[[ Provided information, beginning ]]

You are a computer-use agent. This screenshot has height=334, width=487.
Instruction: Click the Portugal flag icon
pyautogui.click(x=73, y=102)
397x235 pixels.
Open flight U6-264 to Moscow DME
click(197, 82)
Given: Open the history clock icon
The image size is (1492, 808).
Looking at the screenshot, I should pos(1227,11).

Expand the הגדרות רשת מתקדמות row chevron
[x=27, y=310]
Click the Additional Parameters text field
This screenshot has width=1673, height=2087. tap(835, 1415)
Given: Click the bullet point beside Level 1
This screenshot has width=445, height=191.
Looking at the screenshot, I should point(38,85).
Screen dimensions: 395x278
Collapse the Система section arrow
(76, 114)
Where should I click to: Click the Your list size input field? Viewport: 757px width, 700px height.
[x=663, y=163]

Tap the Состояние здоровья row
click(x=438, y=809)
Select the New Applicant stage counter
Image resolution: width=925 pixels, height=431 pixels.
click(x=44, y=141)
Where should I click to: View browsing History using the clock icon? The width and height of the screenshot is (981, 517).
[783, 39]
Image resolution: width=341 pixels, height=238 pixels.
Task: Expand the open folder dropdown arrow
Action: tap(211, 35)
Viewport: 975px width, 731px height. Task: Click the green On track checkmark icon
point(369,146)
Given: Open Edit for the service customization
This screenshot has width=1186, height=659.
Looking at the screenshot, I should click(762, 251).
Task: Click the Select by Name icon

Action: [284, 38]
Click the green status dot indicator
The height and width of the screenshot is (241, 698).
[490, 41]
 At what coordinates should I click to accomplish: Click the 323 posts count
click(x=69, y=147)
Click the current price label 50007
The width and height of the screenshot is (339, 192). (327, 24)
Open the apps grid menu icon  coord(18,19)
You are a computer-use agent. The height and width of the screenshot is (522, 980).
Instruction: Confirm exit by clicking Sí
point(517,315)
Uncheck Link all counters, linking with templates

[[ Provided information, end ]]

Word for word, transcribe all of the entries shown above.

• _Answer to this task_:
You are a computer-use agent. This screenshot has height=334, width=487.
Instruction: Click the Portugal flag icon
pyautogui.click(x=73, y=102)
397x235 pixels.
Open flight U6-264 to Moscow DME
click(197, 82)
Given: Open the history clock icon
The image size is (1492, 808).
Looking at the screenshot, I should pos(1227,11).

Expand the הגדרות רשת מתקדמות row chevron
[x=27, y=310]
Click the Additional Parameters text field
This screenshot has width=1673, height=2087. tap(835, 1415)
Given: Click the bullet point beside Level 1
This screenshot has width=445, height=191.
Looking at the screenshot, I should point(38,85).
Screen dimensions: 395x278
Collapse the Система section arrow
(76, 114)
Where should I click to: Click the Your list size input field? Viewport: 757px width, 700px height.
[x=663, y=163]

Tap the Состояние здоровья row
click(x=438, y=809)
Select the New Applicant stage counter
Image resolution: width=925 pixels, height=431 pixels.
click(x=44, y=141)
Where should I click to: View browsing History using the clock icon? The width and height of the screenshot is (981, 517).
[783, 39]
Image resolution: width=341 pixels, height=238 pixels.
Task: Expand the open folder dropdown arrow
Action: tap(211, 35)
Viewport: 975px width, 731px height. Task: Click the green On track checkmark icon
point(369,146)
Given: Open Edit for the service customization
This screenshot has width=1186, height=659.
Looking at the screenshot, I should click(762, 251).
Task: Click the Select by Name icon

Action: [284, 38]
Click the green status dot indicator
The height and width of the screenshot is (241, 698).
[490, 41]
 At what coordinates should I click to accomplish: Click the 323 posts count
click(x=69, y=147)
Click the current price label 50007
The width and height of the screenshot is (339, 192). (327, 24)
Open the apps grid menu icon  coord(18,19)
You are a computer-use agent. The height and width of the screenshot is (522, 980).
Instruction: Confirm exit by clicking Sí
point(517,315)
Uncheck Link all counters, linking with templates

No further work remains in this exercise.